Although most of the strategies utilized for the treatment and prevention of DN are currently related to targeting the RAS and improving hyperglycemia, we have reviewed herein additional systemic and local hormonal derangement that characterizes DN and that may lead to novel drug discoveries. We have selected some of the multiple studies suggesting that DN may result from the hormonal derangement that characterizes diabetes. We find this topic of particular interest, as it strongly suggests that a cross talk between distant tissues and organs affected by diabetes may occur. We hope this review will stimulate the reader to initiate novel experimental and clinical research aimed at finding new targets for the treatment of DN.

Acknowledgments

Research support: Dr.
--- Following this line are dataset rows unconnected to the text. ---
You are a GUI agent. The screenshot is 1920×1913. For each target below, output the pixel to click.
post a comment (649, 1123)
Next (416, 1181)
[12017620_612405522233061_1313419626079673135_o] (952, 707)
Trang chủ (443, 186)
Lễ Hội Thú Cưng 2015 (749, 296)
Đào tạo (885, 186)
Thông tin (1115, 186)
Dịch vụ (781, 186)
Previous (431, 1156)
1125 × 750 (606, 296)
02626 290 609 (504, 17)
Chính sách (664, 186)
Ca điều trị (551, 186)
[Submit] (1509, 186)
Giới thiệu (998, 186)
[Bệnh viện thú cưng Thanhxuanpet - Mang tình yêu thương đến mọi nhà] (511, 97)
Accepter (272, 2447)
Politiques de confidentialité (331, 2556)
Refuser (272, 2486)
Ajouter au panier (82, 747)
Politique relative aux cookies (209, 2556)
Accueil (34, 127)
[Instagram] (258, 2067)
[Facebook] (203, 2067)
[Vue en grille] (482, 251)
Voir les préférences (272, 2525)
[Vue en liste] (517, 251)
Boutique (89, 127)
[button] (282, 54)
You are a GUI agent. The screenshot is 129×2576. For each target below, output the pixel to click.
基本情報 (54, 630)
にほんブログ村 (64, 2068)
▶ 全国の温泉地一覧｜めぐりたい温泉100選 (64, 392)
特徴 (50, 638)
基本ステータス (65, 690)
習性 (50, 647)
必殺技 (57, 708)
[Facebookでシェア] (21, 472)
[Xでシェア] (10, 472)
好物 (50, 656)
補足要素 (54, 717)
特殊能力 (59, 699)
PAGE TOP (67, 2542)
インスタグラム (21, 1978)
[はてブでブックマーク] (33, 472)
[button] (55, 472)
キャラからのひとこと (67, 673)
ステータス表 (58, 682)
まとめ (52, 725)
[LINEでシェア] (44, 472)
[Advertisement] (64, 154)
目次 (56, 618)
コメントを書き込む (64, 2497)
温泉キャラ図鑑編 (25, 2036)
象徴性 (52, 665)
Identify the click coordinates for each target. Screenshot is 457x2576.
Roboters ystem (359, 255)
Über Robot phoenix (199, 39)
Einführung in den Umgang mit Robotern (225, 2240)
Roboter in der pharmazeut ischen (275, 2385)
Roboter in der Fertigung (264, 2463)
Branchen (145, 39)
Fornoni is supported by the National Institute of Health (DK-82636), by the American Diabetes Association (7-09-JF-23) and by the Diabetes Research Institute Foundation. Dr. Diez-Sampedro is supported by the Florida Biomedical Research Program (08KN-02-17217).

Footnotes

Financial conflicts of interests: Dr Lenz received grants and honoraria from Abbott, Genzyme, Amgen, and Ortho-Biotech. Dr. Fornoni and Dr Diez-Sampedro declare no conflict of interests.